Meledeo Michael A, Herzig Maryanne C, Bynum James A, Wu Xiaowu, Ramasubramanian Anand K, Darlington Daniel N, Reddoch Kristin M, Cap Andrew P
From the Coagulation and Blood Research Group(M.A.M., M.C.H., J.A.B., X.W., D.N.D, K.M.R., A.P.C.), US Army Institute of Surgical Research, Joint Base San Antonio-Fort Sam Houston, Texas; and Department of Biomedical, Chemical and Materials Engineering (A.K.R.), San Jose State University, San Jose, California.
J Trauma Acute Care Surg. 2017 Jun;82(6S Suppl 1):S33-S40. doi: 10.1097/TA.0000000000001431.
Acute traumatic coagulopathy (ATC) is the failure of coagulation homeostasis that can rapidly arise following traumatic injury, hemorrhage, and shock; it is associated with higher injury severity, coagulation abnormalities, and increased blood transfusions. Acute traumatic coagulopathy has historically been defined by a prolonged prothrombin time, although newer, more informative measurements of hemostatic function have been used to improve diagnosis and support clinical decision making. The underlying biochemical mechanisms of and best practice therapeutics for ATC remain under active investigation because of its significant correlation to poor outcomes. The wide range of hypothesized mechanisms for ATC results from the large number of symptoms, phenotypes, and altered states in these patients as observed by multiple research groups. Much like the ancient fable of blind men describing an elephant from their limited perspectives, the limited nature of clinical and laboratory tools used to diagnose coagulopathy or evaluate hemostatic function has made finding causation difficult. The prolonged prothrombin time, degree of fibrinolysis, depletion of coagulation factors and inhibitors, and general failure of the blood have all been identified as being primary indicators for ATC. Therapeutic interventions including recombinant coagulation factors, antifibrinolytics, and blood products have been used with varying degrees of success as they are used to address specific symptoms. To truly understand the causes of ATC, research efforts must recognize the complexity of the hemostatic system and get to the heart of the matter by answering the question: "Is ATC a pathological condition that develops from the observed deficiencies in coagulation, fibrinolysis, and autoregulation, or is ATC an adaptive response generated as the body attempts to restore perfusion and avoid massive organ failure?" Because patient management must proceed without definitive answers regarding the entire causative chain, the current therapeutic focus should be on using what knowledge has been gained to the patient's advantage: control hemorrhage, maintain appropriate homeostatic balances of coagulation proteins, and restore oxygen perfusion.

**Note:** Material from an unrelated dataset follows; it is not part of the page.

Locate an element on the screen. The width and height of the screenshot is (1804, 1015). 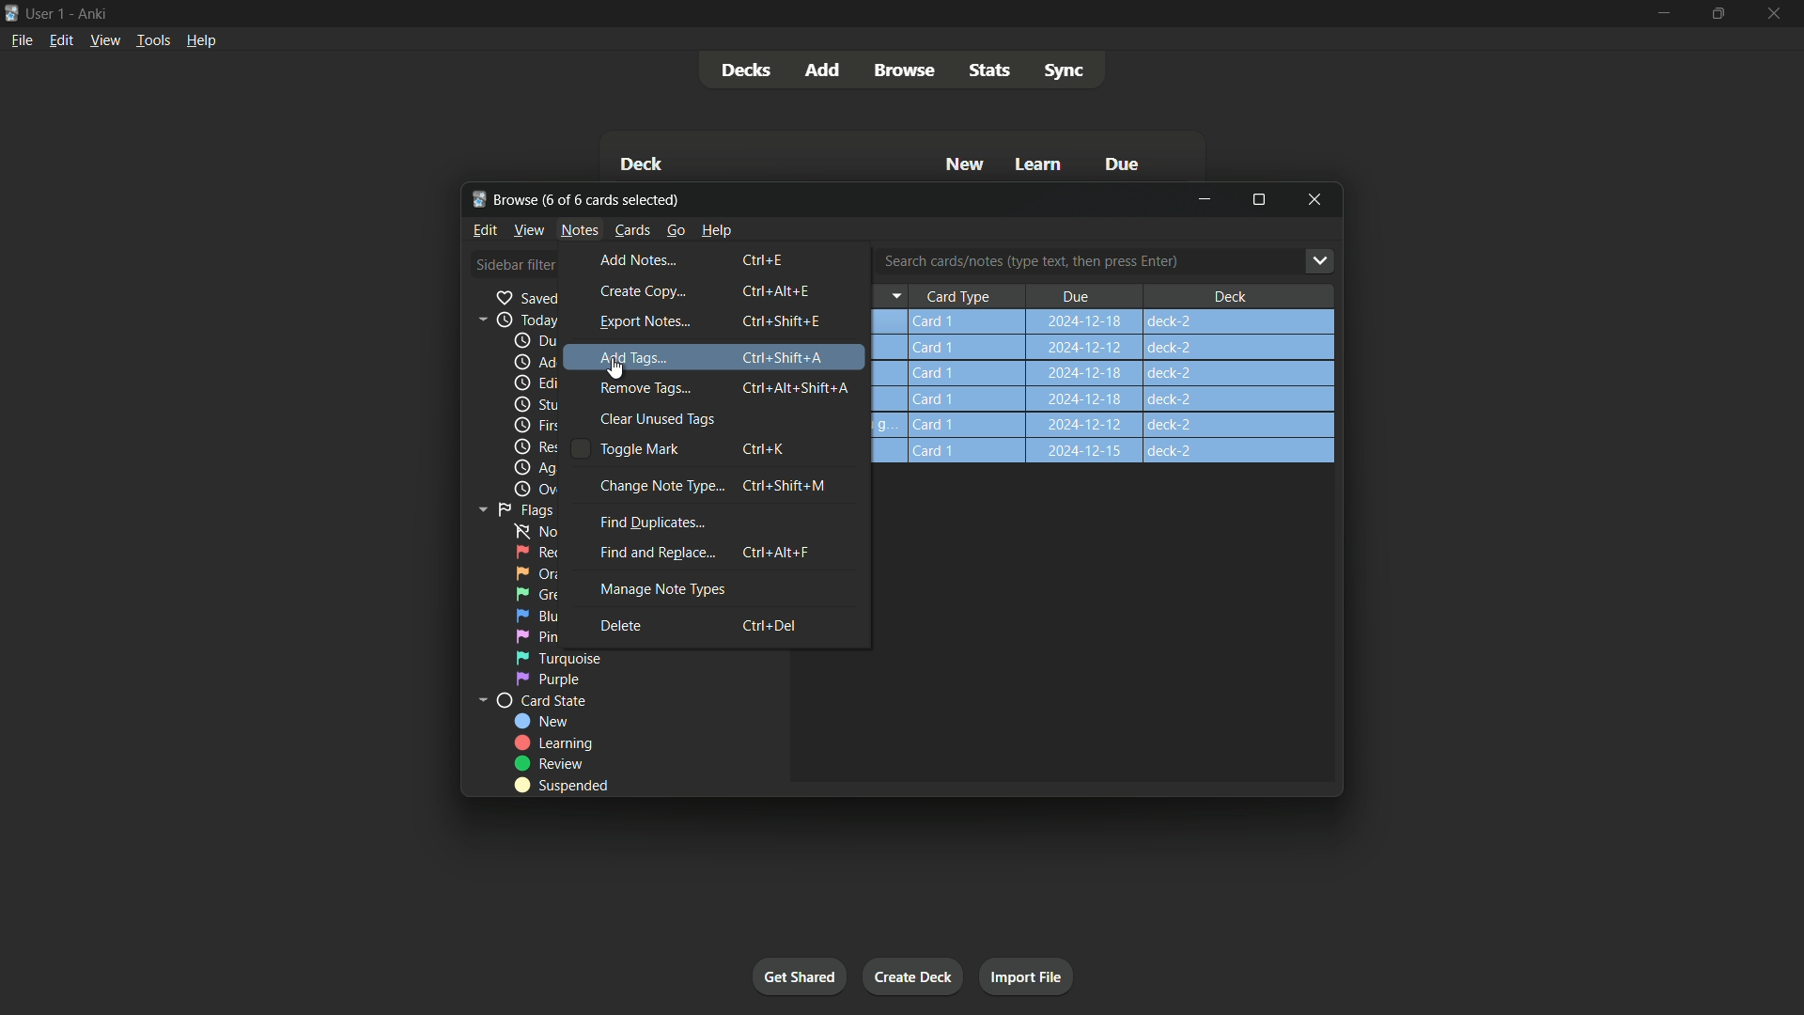
again is located at coordinates (544, 469).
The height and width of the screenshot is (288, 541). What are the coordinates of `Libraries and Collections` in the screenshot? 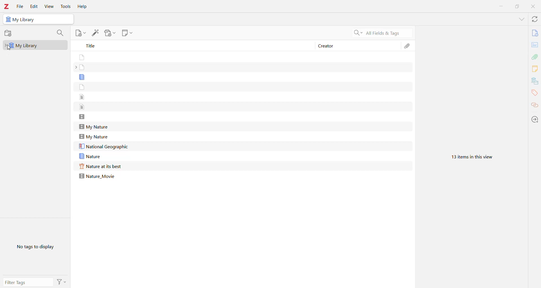 It's located at (535, 81).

急性创伤性凝血病(ATC)是指在创伤、出血和休克后迅速出现的凝血稳态失衡;它与更高的损伤严重程度、凝血异常及输血增加有关。急性创伤性凝血病在历史上一直通过凝血酶原时间延长来定义,尽管目前已采用更新的、更具信息量的止血功能检测方法来改善诊断并支持临床决策。由于ATC与不良预后显著相关,其潜在的生化机制和最佳治疗方法仍在积极研究中。多个研究小组观察到,这些患者存在大量症状、表型和状态改变,这导致了ATC的多种假设机制。就像古代盲人摸象的寓言故事一样,用于诊断凝血病或评估止血功能的临床和实验室工具的局限性使得确定病因变得困难。凝血酶原时间延长、纤维蛋白溶解程度、凝血因子和抑制剂的消耗以及血液的整体功能障碍均已被确定为ATC的主要指标。包括重组凝血因子、抗纤维蛋白溶解剂和血液制品在内的治疗干预措施在用于解决特定症状时取得了不同程度的成功。为了真正理解ATC的病因,研究工作必须认识到止血系统的复杂性,并通过回答以下问题抓住问题的核心:“ATC是一种因观察到的凝血、纤维蛋白溶解和自动调节缺陷而发展的病理状态,还是身体为恢复灌注并避免大规模器官衰竭而产生的一种适应性反应?”由于在没有关于整个因果链的确切答案的情况下仍需对患者进行管理,当前的治疗重点应是利用已获得的知识为患者谋福利:控制出血、维持凝血蛋白的适当稳态平衡并恢复氧灌注。